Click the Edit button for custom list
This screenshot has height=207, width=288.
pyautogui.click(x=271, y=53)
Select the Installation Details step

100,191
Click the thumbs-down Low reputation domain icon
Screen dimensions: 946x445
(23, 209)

____

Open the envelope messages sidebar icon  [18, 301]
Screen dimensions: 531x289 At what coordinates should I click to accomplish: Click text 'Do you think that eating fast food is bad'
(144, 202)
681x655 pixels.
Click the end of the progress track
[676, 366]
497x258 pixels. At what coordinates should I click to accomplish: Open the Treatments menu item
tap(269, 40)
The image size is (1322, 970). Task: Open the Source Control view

____

WORK ITEM:
In the listing above, find the line with "681x655 pixels." and the line with "The image size", then reproduce both and every line between them exactly.

EXERCISE RESPONSE:
681x655 pixels.
Click the end of the progress track
[676, 366]
497x258 pixels. At what coordinates should I click to accomplish: Open the Treatments menu item
tap(269, 40)
The image size is (1322, 970). Task: Open the Source Control view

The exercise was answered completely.